Capitalismo e transtorno mental
Se o problema da saúde mental e sua relação com o ambiente de
trabalho ganharam maior espaço no debate público mais recentemente,
é fato que há anos a questão vem sendo estudada por especialistas da
área. E o estágio atual do capitalismo, que traz a exacerbação da busca
pelo lucro, a pressão pela produtividade, a precarização das condições
de trabalho, a financeirização irrestrita, entre outros fatores, vem
destruindo o psicológico e o emocional da classe trabalhadora.
“A gente tem de pensar que há sempre uma história pessoal que vai
encontrar com a história do trabalho. O resultado disso não está definido
anteriormente. A questão é que principalmente a medicina — mas
também  outras áreas como psicologia, que têm de lidar com esses
casos — tende a enxergar só aquela pessoa à sua frente, o que é mais
simples porque esses profissionais muitas vezes não têm uma formação
para conseguir entender o resto”, explica Alvaro Roberto Crespo Merlo,
professor médico-docente do Hospital de Clínicas de Porto Alegre, no
Serviço de Medicina Ocupacional/Ambulatório de Doenças do Trabalho,
que ele ajudou a criar em 1988.
Ele explica que o cenário atual “responde a uma transformação que a
organização e os processos de trabalho começaram a sofrer há mais ou
menos 15 anos, quando começou a haver a preponderância do capital
financeiro. Hoje, todos os processos produtivos estão submetidos a
grandes conglomerados e fundos financeiros, que não estão
absolutamente interessados no que se passa dentro do espaço de
trabalho”.
Merlo lembra que no Ambulatório de Doenças do Trabalho do Hospital de
Clínicas de Porto Alegre, essas transformações ficaram evidentes pelos
relatos dos pacientes. “É um mundo onde as pessoas são colocadas em
concorrência umas com as outras. As pessoas não têm mais um colega
de trabalho, elas têm um competidor ao lado delas”, diz.
Sintomas
Álvaro Merlo destaca que nesse contexto, quando as pessoas sofrem
algum tipo de assédio moral ou pressão para manter a produtividade,
elas se sentem sós porque não têm com quem compartilhar suas
angústias. “Qualquer expressão desse tipo pode ser vista pelo ‘colega’

como fraqueza, como alguém em quem ‘dá para passar a perna e se
livrar’. Isso vem acontecendo e isso não é visível. Só consegue enxergar
quem está dentro da área. E mesmo as pessoas que estão submetidas a
essas condições, muitas não conseguem perceber isso”, aponta.
Neste sentido, muitas vezes não é fácil estabelecer uma ligação entre o
sofrimento mental da pessoa e seu ambiente de trabalho. “Dificilmente,
quando alguém vai para uma consulta médica nessa área de saúde
mental consegue se dar conta do papel do trabalho. Ninguém vai se
consultar por causa do trabalho. As pessoas vão se consultar por causa
dos seus sintomas”.
Em geral, as principais manifestações apresentadas são tanto físicas
quanto emocionais: dores musculares, articulares e abdominais;
distúrbios no sono e no apetite; irritabilidade, angústia, ansiedade,
tristeza; dificuldades de concentração e de memória, entre outras.
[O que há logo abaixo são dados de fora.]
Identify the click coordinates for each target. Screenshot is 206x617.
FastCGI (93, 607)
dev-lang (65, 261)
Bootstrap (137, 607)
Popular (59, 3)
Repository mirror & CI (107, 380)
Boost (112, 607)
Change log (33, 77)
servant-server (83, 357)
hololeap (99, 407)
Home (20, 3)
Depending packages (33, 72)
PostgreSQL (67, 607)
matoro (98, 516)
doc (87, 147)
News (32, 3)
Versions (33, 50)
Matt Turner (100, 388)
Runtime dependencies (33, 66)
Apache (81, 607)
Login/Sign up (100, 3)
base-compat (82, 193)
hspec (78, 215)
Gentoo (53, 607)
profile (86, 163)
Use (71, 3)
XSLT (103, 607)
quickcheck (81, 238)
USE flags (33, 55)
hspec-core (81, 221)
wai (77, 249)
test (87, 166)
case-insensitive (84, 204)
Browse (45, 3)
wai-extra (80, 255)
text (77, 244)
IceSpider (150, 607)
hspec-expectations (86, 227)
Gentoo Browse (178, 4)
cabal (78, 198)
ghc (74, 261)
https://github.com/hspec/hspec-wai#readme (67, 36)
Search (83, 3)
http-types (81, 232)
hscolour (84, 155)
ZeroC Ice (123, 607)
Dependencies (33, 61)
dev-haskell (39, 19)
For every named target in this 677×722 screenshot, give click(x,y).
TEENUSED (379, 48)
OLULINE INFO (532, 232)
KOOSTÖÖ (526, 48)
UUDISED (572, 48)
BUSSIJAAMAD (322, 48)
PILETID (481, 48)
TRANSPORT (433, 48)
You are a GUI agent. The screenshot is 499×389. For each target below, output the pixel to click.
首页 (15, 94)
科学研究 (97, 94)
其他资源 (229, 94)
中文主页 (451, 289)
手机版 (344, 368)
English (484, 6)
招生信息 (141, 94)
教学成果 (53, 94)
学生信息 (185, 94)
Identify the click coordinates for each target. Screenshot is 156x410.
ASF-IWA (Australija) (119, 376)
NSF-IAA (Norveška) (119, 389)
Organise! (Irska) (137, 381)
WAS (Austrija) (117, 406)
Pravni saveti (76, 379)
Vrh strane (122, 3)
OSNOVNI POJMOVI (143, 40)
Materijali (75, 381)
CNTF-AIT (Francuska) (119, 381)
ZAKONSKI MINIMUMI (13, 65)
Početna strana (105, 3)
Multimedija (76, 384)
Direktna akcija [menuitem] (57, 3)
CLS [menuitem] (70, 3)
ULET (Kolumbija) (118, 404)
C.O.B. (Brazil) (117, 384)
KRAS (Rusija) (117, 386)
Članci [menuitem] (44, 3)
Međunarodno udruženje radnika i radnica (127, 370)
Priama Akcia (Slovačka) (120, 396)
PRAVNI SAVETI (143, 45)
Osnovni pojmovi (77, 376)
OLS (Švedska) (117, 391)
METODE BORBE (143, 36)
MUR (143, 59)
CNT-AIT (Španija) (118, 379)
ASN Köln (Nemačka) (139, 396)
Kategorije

Merlo explica ainda que há ainda muita incompreensão inclusive dentro
de casa.“É comum a família dizer: ‘Mas o que você vai fazer? Você vai
parar de trabalhar? Olha as pessoas do seu lado, elas estão
trabalhando’. A tendência é levar diretamente para uma situação
individual”, diz. E por não terem com quem falar, essas pessoas acabam
podendo desenvolver um transtorno depressivo e se fecharem. E em
casos mais graves, podem ocorrer ideações suicidas.
Conforme orientação contida em cartilha do Clínicas sobre o tema, no
atendimento, o que tem efeito terapêutico imediato é o usuário-
trabalhador saber que ele não está mais solitário nesta situação, além de
se salientar que os sintomas e o sofrimento dele podem ter relação com
o trabalho, o que pressupõe uma escuta compreensiva.
Além de ser fundamental que familiares e colegas estejam atentos a
sinais que podem indicar um mal-estar psicológico do indivíduo, do ponto
de vista mais amplo, é preciso dar mais visibilidade ao problema,
demonstrando que não se trata de algo isolado, mas cada vez mais
espalhado pela sociedade. “É preciso tornar essa discussão pública,
leva-la para a imprensa, sem necessariamente acusar essa ou aquela
empresa, mas tentar mostrar para as pessoas que tem uma quantidade
enorme de gente hoje num processo de sofrimento desse tipo,  vivendo
essa coisa de uma forma solitária e que a culpa não é daquela pessoa”.